(openPR) Winsen (Luhe), den 24.08.2017: Der Diesel-Skandal zieht munter weiterhin seine Kreise und wird das sicher auch in Zukunft noch tun. Erwähnenswert trotzdem folgende Meldung; hat man sich doch in den vergangenen Monaten durchaus öfter gefragt, ob nun nur die deutschen Autobauer betroffen sind.... Ein Schelm, wer Böses dabei denkt.
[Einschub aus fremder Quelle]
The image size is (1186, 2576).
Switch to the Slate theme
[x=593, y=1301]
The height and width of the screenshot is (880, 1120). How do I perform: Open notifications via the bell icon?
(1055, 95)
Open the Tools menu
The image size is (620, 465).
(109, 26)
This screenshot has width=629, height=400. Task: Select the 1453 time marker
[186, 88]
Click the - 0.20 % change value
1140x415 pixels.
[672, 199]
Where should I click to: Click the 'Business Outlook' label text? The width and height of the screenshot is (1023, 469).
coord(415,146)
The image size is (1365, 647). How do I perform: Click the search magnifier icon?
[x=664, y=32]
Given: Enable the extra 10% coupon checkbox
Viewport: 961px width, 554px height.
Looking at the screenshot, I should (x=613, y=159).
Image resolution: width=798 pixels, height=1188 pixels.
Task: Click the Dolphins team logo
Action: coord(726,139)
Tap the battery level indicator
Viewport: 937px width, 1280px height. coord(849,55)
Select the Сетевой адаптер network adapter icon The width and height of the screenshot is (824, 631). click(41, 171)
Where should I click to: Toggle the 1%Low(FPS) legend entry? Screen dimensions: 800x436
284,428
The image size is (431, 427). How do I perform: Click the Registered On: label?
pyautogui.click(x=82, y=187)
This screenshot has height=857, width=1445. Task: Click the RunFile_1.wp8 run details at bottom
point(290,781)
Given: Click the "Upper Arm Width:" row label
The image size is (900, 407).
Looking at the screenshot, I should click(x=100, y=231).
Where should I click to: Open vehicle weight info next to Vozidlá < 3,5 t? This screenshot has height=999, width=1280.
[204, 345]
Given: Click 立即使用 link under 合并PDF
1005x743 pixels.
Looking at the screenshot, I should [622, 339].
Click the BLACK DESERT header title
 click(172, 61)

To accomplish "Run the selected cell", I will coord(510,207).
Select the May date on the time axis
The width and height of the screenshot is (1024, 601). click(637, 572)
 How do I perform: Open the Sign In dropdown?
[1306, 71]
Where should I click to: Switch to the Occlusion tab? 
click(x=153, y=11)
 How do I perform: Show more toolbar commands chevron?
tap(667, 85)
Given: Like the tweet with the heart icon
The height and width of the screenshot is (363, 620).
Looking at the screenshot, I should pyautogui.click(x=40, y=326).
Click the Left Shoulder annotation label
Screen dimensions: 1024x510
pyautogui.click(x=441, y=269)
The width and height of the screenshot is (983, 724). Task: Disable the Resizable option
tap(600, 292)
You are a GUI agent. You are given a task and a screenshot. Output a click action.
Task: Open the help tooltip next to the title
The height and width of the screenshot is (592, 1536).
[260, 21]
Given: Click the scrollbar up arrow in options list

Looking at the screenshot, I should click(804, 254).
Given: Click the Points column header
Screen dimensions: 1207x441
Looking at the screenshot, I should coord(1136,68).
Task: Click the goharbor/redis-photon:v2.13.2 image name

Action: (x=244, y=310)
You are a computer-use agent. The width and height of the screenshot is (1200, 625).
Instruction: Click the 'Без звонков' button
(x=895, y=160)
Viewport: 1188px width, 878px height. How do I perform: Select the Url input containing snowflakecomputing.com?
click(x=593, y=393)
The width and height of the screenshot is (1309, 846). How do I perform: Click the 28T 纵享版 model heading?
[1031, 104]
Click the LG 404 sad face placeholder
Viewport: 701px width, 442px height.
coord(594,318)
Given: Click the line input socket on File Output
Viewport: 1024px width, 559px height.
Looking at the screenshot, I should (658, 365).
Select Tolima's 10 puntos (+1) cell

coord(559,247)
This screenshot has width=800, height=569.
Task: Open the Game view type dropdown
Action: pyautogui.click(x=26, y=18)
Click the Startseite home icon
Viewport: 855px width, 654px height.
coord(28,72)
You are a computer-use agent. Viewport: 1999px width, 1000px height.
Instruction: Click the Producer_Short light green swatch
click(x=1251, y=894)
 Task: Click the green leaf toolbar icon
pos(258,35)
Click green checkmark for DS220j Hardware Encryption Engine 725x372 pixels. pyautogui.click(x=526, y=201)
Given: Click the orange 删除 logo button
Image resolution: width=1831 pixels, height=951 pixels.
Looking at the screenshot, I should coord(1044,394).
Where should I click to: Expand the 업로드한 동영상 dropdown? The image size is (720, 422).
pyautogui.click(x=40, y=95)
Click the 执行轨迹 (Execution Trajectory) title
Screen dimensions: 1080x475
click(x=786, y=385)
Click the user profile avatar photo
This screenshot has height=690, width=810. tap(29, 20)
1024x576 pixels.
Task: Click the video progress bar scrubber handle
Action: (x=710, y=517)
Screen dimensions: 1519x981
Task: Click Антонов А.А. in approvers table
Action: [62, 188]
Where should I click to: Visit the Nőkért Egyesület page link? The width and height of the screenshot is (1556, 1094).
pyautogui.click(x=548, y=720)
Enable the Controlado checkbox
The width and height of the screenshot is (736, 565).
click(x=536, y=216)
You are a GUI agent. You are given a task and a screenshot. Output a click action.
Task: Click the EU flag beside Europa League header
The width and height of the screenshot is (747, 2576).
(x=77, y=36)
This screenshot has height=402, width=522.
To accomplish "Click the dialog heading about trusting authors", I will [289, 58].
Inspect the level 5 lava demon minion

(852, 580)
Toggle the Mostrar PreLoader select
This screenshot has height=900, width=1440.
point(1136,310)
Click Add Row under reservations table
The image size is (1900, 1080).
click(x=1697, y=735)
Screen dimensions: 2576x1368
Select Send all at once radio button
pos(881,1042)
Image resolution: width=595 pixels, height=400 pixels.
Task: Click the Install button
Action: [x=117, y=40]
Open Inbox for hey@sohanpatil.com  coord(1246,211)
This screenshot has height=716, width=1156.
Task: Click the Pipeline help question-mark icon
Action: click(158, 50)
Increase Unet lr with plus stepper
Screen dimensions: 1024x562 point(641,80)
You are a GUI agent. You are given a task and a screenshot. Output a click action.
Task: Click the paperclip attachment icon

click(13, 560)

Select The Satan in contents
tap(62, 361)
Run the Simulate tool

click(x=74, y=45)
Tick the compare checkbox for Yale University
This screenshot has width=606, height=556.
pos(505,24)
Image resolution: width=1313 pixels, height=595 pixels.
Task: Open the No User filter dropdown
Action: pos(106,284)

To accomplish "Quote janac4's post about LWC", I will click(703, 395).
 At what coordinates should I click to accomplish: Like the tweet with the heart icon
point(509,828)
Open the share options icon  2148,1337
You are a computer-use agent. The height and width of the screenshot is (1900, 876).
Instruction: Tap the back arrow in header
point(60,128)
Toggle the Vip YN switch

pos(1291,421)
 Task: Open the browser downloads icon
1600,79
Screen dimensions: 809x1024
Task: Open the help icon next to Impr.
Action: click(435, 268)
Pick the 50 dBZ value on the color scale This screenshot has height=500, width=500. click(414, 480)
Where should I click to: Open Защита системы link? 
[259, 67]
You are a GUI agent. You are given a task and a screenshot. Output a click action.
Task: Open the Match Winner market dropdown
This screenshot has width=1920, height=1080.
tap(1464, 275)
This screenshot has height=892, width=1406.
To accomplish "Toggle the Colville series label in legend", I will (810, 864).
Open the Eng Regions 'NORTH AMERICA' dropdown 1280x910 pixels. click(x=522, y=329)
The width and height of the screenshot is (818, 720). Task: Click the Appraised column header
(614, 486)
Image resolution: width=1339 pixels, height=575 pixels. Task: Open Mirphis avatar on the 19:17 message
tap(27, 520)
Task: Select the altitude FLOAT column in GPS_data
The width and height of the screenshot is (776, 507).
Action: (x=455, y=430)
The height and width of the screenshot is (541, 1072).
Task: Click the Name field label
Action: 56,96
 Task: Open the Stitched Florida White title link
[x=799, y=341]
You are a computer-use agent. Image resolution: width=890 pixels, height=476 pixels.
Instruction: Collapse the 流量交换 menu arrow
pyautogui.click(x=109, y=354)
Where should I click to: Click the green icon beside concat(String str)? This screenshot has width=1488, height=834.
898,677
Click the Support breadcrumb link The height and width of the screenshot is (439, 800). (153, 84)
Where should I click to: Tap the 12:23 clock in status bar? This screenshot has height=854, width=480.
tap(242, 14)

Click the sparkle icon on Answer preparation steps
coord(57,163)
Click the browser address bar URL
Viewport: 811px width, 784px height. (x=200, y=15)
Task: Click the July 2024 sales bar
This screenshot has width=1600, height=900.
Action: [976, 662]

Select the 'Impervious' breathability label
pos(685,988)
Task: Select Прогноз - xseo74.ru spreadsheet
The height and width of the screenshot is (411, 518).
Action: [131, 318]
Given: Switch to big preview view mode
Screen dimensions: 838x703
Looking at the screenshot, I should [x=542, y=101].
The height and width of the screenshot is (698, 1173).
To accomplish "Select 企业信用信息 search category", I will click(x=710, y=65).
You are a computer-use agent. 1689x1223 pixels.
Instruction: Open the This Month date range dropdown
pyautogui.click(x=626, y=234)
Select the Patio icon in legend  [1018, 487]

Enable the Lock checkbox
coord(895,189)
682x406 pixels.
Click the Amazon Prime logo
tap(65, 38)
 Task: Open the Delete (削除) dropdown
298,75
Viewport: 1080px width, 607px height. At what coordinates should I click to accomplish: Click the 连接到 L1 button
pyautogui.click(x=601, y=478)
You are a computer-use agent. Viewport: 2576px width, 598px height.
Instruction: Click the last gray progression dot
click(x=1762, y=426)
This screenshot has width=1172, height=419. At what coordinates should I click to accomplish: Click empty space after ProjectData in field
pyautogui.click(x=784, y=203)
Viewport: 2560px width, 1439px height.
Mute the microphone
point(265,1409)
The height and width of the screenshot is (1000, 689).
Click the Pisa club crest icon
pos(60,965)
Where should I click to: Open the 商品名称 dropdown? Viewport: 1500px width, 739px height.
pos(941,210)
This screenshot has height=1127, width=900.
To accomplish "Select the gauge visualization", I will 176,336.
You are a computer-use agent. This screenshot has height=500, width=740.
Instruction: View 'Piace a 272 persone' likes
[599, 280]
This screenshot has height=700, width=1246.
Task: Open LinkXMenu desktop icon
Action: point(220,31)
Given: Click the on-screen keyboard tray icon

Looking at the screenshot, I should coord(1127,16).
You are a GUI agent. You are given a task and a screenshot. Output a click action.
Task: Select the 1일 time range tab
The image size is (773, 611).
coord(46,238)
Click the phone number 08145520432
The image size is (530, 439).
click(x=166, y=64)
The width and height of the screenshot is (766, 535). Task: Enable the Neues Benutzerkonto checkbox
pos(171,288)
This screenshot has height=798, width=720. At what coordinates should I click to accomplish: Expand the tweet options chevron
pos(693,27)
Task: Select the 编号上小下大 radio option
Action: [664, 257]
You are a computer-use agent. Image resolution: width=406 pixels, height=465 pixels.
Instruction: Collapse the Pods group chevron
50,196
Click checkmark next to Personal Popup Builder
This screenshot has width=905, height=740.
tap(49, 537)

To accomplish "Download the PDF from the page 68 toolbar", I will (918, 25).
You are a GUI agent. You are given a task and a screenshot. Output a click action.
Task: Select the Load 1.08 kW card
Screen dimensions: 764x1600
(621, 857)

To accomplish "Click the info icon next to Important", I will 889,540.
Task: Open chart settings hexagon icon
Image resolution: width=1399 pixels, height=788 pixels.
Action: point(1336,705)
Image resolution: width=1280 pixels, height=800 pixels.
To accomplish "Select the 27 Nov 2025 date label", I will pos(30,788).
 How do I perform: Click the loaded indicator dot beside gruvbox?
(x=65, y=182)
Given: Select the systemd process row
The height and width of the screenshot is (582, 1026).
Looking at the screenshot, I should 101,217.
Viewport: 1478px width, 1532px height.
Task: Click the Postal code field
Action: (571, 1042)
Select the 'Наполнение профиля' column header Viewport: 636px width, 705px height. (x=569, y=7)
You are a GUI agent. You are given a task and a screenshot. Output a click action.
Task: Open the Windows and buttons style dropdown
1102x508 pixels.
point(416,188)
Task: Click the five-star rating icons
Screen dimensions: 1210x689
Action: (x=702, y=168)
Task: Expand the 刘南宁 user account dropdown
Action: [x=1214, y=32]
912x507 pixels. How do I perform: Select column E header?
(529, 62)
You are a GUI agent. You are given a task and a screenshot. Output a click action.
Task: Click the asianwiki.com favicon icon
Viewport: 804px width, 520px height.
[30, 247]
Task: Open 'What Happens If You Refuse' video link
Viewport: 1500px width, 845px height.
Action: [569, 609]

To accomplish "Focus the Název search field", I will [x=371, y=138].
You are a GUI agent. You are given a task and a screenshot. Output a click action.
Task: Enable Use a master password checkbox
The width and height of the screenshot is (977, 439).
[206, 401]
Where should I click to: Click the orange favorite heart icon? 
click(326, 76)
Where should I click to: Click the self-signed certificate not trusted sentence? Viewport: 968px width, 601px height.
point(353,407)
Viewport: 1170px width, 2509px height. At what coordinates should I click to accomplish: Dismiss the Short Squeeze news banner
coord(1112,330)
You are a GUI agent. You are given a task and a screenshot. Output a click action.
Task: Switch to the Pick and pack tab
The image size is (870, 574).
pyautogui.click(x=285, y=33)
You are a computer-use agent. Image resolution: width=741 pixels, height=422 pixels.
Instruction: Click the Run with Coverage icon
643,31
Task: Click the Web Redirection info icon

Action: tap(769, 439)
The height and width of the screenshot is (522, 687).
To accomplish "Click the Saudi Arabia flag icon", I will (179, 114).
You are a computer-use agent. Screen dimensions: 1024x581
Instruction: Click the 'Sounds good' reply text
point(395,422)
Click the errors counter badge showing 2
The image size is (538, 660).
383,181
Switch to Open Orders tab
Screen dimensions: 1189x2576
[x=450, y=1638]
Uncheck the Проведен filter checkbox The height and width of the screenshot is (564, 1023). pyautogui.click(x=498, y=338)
Nicht der Skandal um die "Betrugssoftware" ist das Thema einer aktuellen Meldung, die heute aufgegriffen werden soll, sondern eine Untersuchung des ADAC zu 188 verschiedenen Modellen von 12 Herstellern, die auf deutschen oder den Straßen im Ausland unterwegs sind. Der ADAC maß dabei die Stickoxid-Emissionen (NOX) von Modellen, die seit 2013 als moderne Euro-6-Diesel auf dem Markt sind, im Straßenbetrieb. Künftig dürfen moderne Diesel 80 Milligramm Nox-Ausstoß/Kilometer nicht überschreiten.
Diesen Wert erreichte keines der getesteten Fahrzeuge. Nachbesserung ist also in jedem Fall gegeben. Auffällig war jedoch, dass die deutschen Hersteller im Vergleich die niedrigsten Werte aufwiesen. Die BMW-Gruppe war dabei Spitzenreiter, gefolgt von den Modellen des Volkswagen-Konzerns (VW, Audi, Skoda) und Mercedes sowie Opel. Bestimmte Fahrzeuge der Renault-Flotte lagen mit ihren Ausstoß-Werten bis zu fünfmal höher als BMW-Modelle, auch Fiat-Chrysler, Ford, Hyundai, Volvo und der PSA-Konzern (Citroen, Peugeot) gehörten zu den größeren Umweltverschmutzern.
Man darf gespannt sein, wie die deutschen Behörden zukünftig einer neutralen Bewertung aller Automarken gegenüberstehen.